La verifica di primo impianto e' a cura dell’ISPESL, ed e' una verifica eventuale, giacche' si rende necessaria solo se l’impianto ha subito una operazione di installazione da parte dell’utente. In questo caso, infatti, l'impianto non e' ancora stato certificato nel suo funzionamento come "insieme integrato e funzionale". Detta verifica, dice il 2 comma dell’art. 4, e' effettuata su richiesta dell'azienda utilizzatrice, e riguarda l'accertamento della corretta installazione (delle attrezzature assemblate) sull'impianto.

Ma e' con la lettura dell’art. 6 del decreto ministeriale che ci si rende conto della portata della verifica. Infatti, all'atto della messa in servizio l'utilizzatore delle attrezzature e degli insiemi soggetti a controllo o a verifica deve inviare all'ISPESL e all'Unita' Sanitaria Locale (USL) o all'Azienda Sanitaria Locale (ASL) competente, una dichiarazione di messa in servizio, contenente:

a) l'elenco delle singole attrezzature, con i rispettivi valori di pressione, temperatura, capacita' e fluido di esercizio;

b) una relazione tecnica, con lo schema dell'impianto, recante le condizioni d'installazione e di esercizio, le misure di sicurezza, protezione e controllo adottate;

c) una espressa dichiarazione, redatta ai sensi dell'articolo 2 del decreto del Presidente della Repubblica del 20 ottobre 1998, n. 403, attestante che l'installazione e' stata eseguita in conformit a quanto indicato nel manuale d'uso;

d) il verbale della verifica di cui all'articolo 4, ove prescritta;

e) un elenco dei componenti operanti in regime di scorrimento viscoso, o sottoposti a fatica oligociclica.

Al termine della verifica il soggetto verificatore consegna all'azienda un'attestazione dei risultati degli accertamenti effettuati. In caso di esito negativo della verifica, il documento indica espressamente il divieto di messa in servizio dell'attrezzatura a pressione esaminata.
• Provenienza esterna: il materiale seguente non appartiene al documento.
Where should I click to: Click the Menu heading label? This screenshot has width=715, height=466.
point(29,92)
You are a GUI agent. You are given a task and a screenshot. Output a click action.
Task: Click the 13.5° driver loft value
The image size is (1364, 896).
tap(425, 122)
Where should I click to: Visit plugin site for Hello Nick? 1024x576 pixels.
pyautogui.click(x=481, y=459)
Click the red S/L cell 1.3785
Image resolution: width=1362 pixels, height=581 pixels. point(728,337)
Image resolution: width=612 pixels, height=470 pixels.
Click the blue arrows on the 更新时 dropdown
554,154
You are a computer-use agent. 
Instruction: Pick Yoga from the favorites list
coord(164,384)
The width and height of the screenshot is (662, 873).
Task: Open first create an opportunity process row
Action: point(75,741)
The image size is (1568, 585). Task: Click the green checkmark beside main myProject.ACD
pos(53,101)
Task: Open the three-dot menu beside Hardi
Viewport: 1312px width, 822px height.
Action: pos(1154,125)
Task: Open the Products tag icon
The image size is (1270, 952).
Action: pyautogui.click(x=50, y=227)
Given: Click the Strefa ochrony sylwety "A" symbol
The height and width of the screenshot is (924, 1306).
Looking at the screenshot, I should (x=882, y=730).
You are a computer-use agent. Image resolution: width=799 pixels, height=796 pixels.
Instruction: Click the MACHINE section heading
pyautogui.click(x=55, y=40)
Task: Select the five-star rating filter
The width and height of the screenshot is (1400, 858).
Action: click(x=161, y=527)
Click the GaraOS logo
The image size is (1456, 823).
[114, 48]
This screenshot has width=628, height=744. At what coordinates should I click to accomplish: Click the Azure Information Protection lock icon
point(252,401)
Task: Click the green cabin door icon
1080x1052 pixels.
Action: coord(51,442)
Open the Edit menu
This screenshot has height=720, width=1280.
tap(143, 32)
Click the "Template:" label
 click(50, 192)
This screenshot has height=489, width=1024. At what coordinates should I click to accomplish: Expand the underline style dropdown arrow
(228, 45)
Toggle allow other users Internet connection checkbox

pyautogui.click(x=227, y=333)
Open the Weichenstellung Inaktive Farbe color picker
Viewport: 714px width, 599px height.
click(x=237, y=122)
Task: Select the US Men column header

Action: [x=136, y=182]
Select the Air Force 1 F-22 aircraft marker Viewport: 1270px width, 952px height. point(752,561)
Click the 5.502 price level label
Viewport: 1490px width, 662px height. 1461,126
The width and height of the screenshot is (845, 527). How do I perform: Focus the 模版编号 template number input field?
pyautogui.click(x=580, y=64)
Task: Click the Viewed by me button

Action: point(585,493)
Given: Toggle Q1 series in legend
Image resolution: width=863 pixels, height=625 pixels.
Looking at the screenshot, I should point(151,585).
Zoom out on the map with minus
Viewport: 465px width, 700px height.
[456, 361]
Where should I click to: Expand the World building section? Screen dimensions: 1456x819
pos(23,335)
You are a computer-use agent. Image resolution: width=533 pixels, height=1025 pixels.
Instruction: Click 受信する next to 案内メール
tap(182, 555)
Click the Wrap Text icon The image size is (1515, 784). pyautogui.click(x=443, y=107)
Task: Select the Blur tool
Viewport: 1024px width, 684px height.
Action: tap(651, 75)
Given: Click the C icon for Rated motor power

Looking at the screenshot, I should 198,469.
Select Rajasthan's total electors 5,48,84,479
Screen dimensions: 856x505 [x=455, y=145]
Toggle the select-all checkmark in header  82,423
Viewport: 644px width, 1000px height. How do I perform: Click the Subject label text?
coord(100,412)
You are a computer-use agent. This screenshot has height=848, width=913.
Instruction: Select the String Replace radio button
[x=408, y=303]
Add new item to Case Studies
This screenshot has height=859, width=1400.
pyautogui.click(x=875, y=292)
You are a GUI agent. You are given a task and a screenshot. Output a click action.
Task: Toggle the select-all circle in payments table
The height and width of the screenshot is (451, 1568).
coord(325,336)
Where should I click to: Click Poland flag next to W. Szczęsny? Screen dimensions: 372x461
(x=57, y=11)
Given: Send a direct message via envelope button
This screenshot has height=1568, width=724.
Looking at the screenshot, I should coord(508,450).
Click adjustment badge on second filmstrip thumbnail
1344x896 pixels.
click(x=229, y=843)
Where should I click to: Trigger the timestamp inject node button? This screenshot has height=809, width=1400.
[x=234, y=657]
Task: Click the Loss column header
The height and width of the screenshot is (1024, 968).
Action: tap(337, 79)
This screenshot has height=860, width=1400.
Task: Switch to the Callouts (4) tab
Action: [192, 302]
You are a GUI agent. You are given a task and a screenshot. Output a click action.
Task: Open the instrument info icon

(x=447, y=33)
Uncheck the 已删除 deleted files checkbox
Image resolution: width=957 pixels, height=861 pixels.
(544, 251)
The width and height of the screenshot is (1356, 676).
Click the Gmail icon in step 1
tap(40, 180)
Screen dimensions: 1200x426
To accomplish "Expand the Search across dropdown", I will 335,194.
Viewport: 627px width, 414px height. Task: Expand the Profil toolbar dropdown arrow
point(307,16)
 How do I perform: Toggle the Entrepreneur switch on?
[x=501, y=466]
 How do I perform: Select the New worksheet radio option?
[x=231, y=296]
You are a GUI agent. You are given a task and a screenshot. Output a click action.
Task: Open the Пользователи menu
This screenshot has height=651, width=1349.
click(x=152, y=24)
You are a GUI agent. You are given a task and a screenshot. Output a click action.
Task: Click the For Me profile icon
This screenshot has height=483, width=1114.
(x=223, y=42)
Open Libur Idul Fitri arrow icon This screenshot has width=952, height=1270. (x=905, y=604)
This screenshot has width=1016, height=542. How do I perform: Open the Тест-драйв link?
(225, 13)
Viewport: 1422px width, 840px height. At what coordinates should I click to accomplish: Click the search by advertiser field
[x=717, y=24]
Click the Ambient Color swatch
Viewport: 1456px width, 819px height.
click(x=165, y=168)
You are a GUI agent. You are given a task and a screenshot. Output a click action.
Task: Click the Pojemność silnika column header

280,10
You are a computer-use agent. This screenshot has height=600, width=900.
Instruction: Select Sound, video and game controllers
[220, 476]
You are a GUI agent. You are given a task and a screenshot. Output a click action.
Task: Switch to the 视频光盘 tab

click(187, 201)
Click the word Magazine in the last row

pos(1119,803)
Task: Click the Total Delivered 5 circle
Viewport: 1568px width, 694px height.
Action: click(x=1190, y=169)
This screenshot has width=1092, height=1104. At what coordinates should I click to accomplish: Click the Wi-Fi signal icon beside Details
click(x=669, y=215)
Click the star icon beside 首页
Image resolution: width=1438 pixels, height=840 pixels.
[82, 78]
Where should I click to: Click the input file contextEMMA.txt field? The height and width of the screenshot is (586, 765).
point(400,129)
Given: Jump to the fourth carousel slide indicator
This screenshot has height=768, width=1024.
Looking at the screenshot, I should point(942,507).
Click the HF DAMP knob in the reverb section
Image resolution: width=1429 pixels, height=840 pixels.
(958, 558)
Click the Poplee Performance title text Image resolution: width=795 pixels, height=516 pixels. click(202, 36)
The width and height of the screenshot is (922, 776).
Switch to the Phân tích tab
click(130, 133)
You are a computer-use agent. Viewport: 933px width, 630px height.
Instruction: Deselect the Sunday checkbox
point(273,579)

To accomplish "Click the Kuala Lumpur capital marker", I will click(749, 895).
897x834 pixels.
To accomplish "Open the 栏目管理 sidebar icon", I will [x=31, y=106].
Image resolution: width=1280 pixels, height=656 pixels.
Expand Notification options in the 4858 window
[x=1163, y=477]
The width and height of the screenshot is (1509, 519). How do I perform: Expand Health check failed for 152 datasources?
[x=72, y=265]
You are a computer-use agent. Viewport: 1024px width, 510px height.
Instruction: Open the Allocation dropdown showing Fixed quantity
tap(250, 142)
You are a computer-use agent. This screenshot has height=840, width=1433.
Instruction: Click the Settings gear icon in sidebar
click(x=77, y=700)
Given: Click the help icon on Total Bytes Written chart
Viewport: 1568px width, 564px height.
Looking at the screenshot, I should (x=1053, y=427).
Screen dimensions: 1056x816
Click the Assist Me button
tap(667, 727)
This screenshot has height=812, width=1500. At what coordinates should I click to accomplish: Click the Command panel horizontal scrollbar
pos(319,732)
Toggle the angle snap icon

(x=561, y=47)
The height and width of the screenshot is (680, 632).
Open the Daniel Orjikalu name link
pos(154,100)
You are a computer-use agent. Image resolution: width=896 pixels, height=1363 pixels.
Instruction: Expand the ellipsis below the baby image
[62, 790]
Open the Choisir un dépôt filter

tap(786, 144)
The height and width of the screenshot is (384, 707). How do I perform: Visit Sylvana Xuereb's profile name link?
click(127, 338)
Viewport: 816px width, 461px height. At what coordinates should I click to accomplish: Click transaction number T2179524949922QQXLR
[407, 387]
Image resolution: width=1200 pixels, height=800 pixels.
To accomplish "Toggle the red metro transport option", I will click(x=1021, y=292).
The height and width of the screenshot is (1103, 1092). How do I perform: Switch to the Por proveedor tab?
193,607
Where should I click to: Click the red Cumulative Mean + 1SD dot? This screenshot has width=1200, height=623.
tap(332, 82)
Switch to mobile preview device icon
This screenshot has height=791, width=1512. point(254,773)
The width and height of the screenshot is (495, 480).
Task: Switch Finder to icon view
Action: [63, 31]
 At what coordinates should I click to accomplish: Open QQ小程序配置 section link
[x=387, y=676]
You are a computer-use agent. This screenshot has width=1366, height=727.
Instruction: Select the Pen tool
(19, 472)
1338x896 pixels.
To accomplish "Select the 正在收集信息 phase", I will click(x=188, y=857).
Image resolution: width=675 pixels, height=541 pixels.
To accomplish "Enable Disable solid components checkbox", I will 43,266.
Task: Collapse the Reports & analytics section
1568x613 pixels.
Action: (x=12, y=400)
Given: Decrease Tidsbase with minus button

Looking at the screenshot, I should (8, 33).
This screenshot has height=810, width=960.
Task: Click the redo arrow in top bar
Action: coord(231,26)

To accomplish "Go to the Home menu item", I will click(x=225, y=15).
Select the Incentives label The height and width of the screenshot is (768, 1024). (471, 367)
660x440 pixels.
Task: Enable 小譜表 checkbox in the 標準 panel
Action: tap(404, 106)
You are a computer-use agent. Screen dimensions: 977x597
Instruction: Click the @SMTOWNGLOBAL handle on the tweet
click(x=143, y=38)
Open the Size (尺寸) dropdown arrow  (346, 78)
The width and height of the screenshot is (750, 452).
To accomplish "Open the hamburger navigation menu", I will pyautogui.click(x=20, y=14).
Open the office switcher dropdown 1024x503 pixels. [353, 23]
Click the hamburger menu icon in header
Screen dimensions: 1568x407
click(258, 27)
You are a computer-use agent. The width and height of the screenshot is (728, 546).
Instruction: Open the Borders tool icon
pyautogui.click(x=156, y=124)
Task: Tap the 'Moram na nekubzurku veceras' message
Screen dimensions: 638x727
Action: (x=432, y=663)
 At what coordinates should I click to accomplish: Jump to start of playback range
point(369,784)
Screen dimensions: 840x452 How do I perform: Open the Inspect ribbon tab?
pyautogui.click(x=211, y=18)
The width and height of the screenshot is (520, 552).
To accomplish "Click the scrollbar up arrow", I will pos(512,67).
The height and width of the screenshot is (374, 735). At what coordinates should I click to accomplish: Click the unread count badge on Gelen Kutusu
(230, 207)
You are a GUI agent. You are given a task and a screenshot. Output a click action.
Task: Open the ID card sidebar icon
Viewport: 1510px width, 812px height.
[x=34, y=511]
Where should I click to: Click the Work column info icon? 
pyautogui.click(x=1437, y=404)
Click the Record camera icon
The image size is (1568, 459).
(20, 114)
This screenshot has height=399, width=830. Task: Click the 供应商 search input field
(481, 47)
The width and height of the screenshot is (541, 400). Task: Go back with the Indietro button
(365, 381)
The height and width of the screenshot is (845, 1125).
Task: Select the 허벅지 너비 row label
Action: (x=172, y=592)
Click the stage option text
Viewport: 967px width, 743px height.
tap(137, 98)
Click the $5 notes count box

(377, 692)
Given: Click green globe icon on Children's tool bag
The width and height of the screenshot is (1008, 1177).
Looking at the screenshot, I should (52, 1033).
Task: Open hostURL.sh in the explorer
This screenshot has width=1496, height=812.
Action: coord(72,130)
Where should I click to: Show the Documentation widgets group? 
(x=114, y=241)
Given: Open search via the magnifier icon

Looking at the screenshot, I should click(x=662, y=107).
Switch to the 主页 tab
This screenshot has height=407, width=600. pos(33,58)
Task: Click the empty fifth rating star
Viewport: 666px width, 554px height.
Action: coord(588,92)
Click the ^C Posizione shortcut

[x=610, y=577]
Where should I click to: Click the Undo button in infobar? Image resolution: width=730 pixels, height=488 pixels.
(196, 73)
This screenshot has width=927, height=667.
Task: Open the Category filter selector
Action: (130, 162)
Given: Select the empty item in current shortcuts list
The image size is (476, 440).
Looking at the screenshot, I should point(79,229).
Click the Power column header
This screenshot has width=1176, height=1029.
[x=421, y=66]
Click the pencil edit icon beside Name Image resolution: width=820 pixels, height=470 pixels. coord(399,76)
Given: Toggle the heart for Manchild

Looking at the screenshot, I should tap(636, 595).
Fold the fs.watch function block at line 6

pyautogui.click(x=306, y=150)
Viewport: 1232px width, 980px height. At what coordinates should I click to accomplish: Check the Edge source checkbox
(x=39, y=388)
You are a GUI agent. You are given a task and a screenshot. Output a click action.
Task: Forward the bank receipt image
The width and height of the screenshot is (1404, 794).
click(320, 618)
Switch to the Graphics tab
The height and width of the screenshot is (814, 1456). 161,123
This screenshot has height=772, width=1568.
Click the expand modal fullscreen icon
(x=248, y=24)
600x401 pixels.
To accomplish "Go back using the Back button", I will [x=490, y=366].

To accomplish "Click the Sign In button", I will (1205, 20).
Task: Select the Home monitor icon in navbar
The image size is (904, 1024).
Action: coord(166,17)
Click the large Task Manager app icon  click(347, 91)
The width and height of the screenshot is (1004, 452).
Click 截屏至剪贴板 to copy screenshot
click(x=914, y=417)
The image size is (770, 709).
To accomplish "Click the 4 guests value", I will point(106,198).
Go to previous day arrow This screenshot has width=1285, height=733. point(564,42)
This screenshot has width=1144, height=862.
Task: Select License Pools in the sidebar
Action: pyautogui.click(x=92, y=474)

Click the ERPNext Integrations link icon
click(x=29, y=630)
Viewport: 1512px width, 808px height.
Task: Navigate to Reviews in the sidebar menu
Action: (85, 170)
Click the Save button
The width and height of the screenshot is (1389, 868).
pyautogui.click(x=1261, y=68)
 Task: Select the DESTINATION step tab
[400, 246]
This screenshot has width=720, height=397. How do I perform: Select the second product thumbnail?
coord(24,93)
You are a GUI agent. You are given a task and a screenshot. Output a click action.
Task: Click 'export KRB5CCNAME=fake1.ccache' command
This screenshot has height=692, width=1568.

E’ chiaro che, vista l’onerosita' degli adempimenti da espletare in vista della verificazione di primo impianto, la procedura di cui agli artt. 4 e 6 del DM 1 dicembre 2004 n 329 e' utile solo per impianti di grandissima dimensione o complessita', come per esempio in acciaierie o raffinerie o in grosse industrie chimiche e petrolchimiche. E’ sempre possibile l’eventualita' del piccolo utente che intenda assumersi tutte le responsabilita' di attentarsi ad assemblare un insieme in pressione, certificarlo e metterlo in esercizio: ma si tratta di una attivita' gravida di responsabilita' civili e penali.

Piu' frequentemente, l’utente preferir acquistare l’impianto gia' certificato (e bisognerebbe aprire una ampia parentesi sul grado di consapevolezza dell’utente finale che chiama il frigorista di fiducia per la vendita e la messa in opera dell’impianto). Ecco dunque che il frigorista si reca presso l’utente, installa l’insieme frigorifero, lo mette in funzione e se ne va. Nella maggior parte dei casi, l’installatore consegnera' al cliente – al massimo – la certificazione di conformita' della centrale o di singole attrezzature (se non l’ha smarrita nel percorso tra la fabbrica e l’utente finale, e sempre che il fabbricante abbia certificato l’unita' o la centrale)

E’ quindi importante che vi sia una evoluzione culturale piu' rigorosa e piu' matura degli operatori del settore in modo da poter ottemperare con serieta' agli obblighi legislativi del settore sia nazionali che Europei.

E’ quindi pure, molto positivo, in conclusione, che, in diretto collegamento con le istituzioni europee e quindi con chi ufficialmente le rappresenta di fronte a tutti i tecnici europei e cioe' e' l’AREA (Air Conditioning European Association), i tecnici italiani del settore facciano riferimento a queste istituzioni tramite l’Associazione dei Tecnici del Freddo Italiani (ATF).

Gli operatori del settore e i tecnici del freddo e del condizionamento hanno quindi un nuovo importante obiettivo, cioe' quello di specializzarsi e di aggiornarsi, grazie a questo veicolo europeo per mezzo di nuovi corsi, patentini e attestati.